Santa wasn’t the just one showing up at this Florida home uninvited!
Mark and Kathy Hyatt, known for his or her annual “Hyatt Extreme Christmas” display in Plantation, Florida, have allegedly been outed as squatters who weren’t paying rent, taxes, or a mortgage for an estimated 15 years.
In keeping with court documents, the Hyatt family has been ordered to pay $34,724.68 for seven years of neglected tax payments. The family was reportedly given a homestead exemption claiming that they were the owners of the house, which they weren’t.
The investigation goes back to 2013, because the statute of limitations only allows investigators to look back 10 years, with 2020-2022 still counting as an element of the investigation regardless that the display itself was not lit up during that point.
The display has not been up in 6 years because the couple divorced in 2017, and Mark Hyatt died in 2020.

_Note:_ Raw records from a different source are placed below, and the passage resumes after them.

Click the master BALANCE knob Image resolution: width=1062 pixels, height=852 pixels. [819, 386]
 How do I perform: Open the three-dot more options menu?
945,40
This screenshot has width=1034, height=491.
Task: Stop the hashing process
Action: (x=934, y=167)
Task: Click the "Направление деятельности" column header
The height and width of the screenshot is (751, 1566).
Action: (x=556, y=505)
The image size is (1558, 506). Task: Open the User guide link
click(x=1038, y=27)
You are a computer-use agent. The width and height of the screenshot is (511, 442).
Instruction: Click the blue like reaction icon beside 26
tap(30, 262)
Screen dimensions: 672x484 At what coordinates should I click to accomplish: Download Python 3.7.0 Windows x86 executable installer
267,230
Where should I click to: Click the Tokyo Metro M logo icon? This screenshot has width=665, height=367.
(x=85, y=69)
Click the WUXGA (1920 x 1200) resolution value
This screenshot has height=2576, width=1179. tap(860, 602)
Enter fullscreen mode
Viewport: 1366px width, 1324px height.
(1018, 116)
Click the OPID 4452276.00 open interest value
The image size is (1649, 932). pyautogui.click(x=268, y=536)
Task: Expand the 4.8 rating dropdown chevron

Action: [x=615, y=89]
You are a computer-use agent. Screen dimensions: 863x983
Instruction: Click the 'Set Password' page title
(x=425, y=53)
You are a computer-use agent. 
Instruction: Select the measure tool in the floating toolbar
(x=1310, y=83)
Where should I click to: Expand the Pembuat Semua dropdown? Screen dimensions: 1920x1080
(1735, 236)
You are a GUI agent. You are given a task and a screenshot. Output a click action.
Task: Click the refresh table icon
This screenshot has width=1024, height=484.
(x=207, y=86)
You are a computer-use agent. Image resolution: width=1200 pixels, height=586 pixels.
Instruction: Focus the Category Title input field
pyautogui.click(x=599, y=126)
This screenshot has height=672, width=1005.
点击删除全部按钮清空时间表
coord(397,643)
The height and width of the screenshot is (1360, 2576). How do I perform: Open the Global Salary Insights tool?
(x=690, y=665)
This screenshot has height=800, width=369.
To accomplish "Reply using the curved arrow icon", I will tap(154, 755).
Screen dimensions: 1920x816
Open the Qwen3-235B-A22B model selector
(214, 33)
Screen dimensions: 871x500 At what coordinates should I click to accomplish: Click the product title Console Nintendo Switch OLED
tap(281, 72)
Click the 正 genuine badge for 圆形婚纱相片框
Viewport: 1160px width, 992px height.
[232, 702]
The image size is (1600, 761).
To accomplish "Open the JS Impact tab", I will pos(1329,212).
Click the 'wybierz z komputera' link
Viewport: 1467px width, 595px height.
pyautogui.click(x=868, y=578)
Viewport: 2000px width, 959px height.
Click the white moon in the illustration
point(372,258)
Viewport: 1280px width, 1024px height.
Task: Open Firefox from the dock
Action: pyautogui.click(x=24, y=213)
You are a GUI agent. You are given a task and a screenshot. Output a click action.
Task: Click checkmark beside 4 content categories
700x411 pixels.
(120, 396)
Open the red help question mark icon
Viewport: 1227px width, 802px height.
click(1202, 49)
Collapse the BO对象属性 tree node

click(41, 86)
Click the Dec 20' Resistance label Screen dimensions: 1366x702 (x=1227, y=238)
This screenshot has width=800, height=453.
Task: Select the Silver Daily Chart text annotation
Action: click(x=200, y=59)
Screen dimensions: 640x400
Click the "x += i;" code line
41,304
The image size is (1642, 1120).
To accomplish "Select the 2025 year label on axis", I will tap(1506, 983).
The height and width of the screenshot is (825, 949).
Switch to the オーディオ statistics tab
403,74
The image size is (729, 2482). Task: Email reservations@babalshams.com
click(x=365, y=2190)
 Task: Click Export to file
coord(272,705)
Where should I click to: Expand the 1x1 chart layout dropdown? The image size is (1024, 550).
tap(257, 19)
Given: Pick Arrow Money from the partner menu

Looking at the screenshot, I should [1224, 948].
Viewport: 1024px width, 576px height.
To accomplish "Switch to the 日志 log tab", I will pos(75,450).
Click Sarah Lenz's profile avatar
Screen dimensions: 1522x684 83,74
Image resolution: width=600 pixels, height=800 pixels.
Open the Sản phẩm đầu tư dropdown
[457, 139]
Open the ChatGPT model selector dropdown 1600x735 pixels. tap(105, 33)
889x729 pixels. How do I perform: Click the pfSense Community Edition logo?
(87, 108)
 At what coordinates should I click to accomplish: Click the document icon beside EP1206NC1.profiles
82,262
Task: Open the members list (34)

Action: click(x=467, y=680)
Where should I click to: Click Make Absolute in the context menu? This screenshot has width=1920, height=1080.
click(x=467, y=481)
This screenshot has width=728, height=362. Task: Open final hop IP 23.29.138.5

During a deposition in September, Kathy Hyatt admitted that she and her then-husband broken into the Plantation home and adjusted the locks after making a fake deed claiming them the owners of the property after it was discovered that the then-owner Miami Dolphins player Brett Perriman was facing foreclosure and did not have a sound deed to the house.
“Well, we broke in,” Kathy Hyatt told investigators, per the Recent York Post. “I’ve never done that before in my life. We never paid any money to occupy. We were squatters.”
The house, which is situated at 11201 NW 14th St., is currently listed on Google Maps as “Kathy Sells South Florida” — an actual estate business that Kathy Hyatt runs.
On Zillow, the house is estimated to be value $1.72 million.